+++ Text excerpt +++

These days, buying marijuana in Mexico and transporting it across Texas is practically impossible. There are roadblock inspection stations with drug sniffing dogs on almost every road in the region as well as at the larger boarder crossings over the Rio Grande. And most of the smaller crossings over the Rio Grande have been closed since the terrorist attacks of 9/11. These days, you can’t even visit any of the small villages just across the river from the park. In those days, though, it was still possible, although the transportation would be problematic for hippie types such as us, who were favorite targets of law enforcement in this land west of the Pecos, where Judge Roy Bean once held sway.

 

Michael, whose Hispanic ancestry reached back to the Mexican land-grant days of Texas, spoke some Spanish, so he went across the river to the village of Santa Elena to see if pot was available. John and I waited in the campground near the mouth of Santa Elena Canyon. Not long afterward, Michael came back with the news that he’d met somebody who said they had some weed to sell.

+++ Stored data +++

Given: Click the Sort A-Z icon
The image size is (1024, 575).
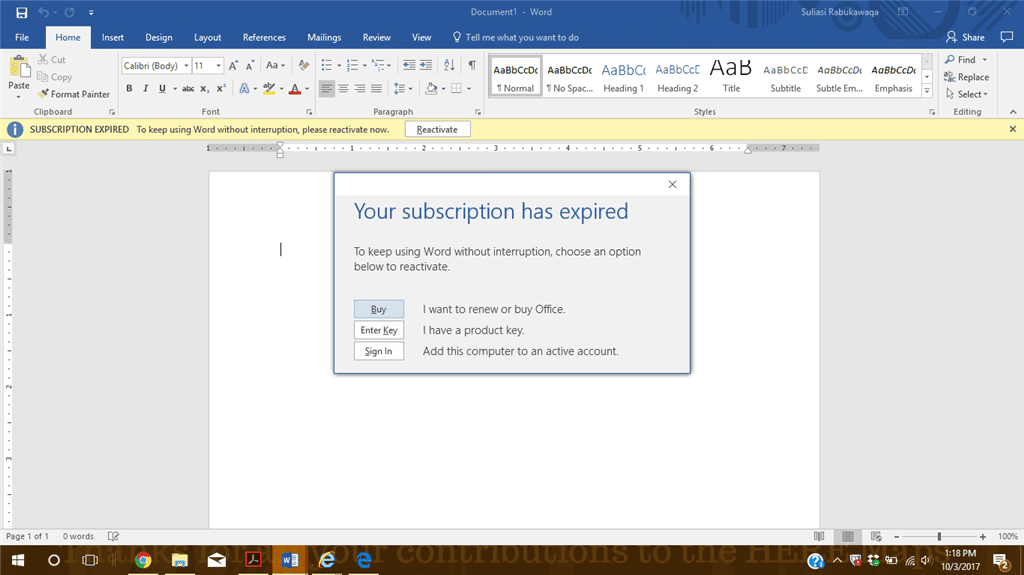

+++

Carry the Santa Elena story forward from its last sentence, keeping its first-person voice.

The guy invited us over to visit before the transaction. I think he and his compadres wanted to check us out before they did the deal. So the three of us went across the river in a small rowboat piloted by our contact. He moored the boat on the Mexico bank, and the four of us walked up the incline from the river to a dirt road baking beneath the midday sun. There, a battered red Chevy pickup waited. Our contact and Michael got into the cab, and John and I hopped into the bed, and we were off.

 

The roads were all dirt and heavily potholed, so it was a heck of a bumpy ride. Our contact drove faster than was comfortable, and John and I bounced and jounced around in the bed, hoping the ride wouldn’t last too long. It didn’t. Santa Elena was a pretty small town once you got past the cantinas and taquerias that faced the river and catered to the few tourists brave enough to cross over. We reached the other side of town in ten minutes or so, and our contact drove a little farther until there was just a scattering of dwellings dwindling into the desert. This was the poor side of town in a poor town. As the pick-up pulled up in front of a small adobe house and stopped, the cloud of dust that had been chasing it through town engulfed us.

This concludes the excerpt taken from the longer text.